• _Task requirements_
a) In the passage about supernova SN 2018oh, what did the blue hue in the ground-based telescope data indicate?
b) Continue the passage about supernova SN 2018oh from its last sentence onward.

• _Article_
However, this supernova, which Kepler observed only a few days after the initial explosion, brightened about three times faster than a typical supernova at this time period before reaching peak brightness, according to the statement. Data from the ground-based telescopes revealed a blue hue, indicating the supernova is extremely hot.
Additionally, using the data from the Dark Energy Camera at Cerro Tololo Inter-American Observatory in Chile and the Panoramic Survey Telescope and Rapid Response System at Haleakala Observatory in Hawaii, astronomers are able to study the evolution of dark energy, which is the mysterious force responsible for the universe’s accelerating expansion. As a Type Ia supernova, SN 2018oh is a prime example of the type of supernova that astronomers can use to track dark energy and the expansion of the universe, according to the statement.
Astronomers have proposed two theories to explain the Kepler observations. The supernova could be the result of a single white dwarf star that siphoned material from its companion star, causing it to implode. The shock wave from the exploding white dwarf would have then collided with the companion star, creating the extremely hot, bright observations.

• _Data entries_
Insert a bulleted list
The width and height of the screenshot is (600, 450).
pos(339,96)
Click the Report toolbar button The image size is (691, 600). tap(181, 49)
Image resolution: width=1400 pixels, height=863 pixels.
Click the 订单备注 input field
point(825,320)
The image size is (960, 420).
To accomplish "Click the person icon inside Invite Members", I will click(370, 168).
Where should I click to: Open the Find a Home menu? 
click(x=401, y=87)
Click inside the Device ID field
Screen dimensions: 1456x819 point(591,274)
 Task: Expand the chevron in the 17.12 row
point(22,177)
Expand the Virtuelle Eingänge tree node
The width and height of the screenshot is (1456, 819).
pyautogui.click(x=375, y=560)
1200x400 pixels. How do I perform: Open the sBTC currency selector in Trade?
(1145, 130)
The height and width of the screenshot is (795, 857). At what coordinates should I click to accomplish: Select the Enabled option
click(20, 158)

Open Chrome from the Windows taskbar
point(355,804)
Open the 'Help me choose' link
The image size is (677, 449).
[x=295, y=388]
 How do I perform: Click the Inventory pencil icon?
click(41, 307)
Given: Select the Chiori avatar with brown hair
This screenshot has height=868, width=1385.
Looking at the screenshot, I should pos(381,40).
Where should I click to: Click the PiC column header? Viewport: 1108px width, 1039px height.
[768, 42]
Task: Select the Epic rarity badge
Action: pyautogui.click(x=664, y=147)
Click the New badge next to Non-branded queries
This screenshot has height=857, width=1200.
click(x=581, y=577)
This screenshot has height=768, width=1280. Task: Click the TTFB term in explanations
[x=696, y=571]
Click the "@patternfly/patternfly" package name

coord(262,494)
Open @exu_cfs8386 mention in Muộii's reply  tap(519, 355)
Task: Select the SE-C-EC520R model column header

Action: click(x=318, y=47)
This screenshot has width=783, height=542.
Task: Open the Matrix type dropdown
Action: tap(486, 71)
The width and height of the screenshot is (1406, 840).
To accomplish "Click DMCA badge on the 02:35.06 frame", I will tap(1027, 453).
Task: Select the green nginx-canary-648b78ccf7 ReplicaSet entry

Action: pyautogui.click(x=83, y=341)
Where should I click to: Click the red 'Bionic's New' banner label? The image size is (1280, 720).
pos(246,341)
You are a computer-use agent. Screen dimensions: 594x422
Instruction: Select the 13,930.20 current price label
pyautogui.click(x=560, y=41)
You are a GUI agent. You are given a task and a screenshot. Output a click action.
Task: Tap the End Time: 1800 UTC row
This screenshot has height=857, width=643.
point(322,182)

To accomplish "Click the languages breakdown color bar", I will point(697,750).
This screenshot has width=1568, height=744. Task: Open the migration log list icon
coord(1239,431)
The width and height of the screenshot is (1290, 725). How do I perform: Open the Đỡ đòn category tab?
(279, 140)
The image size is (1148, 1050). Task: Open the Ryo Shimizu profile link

• _Outputs for the tasks_
a) It indicated that the supernova is extremely hot.

b)
Alternatively, the added brightness and heat could be caused by nickel in the outer layers of the exploding material. However, more research on Type Ia supernovas is needed to determine how they form and evolve. This, in turn, will help astronomers accurately model the expansion rate of the universe, according to the statement.
Although Kepler has run out of fuel and was officially retired on Oct. 30, over the course of its operational life it detected more than 40 supernova candidates that will continue to be studied.
The observations of SN 2018oh are detailed in three new research papers: one that has been accepted for publication in The Astrophysical Journal Letters, and two others that have been accepted by The Astrophysical Journal.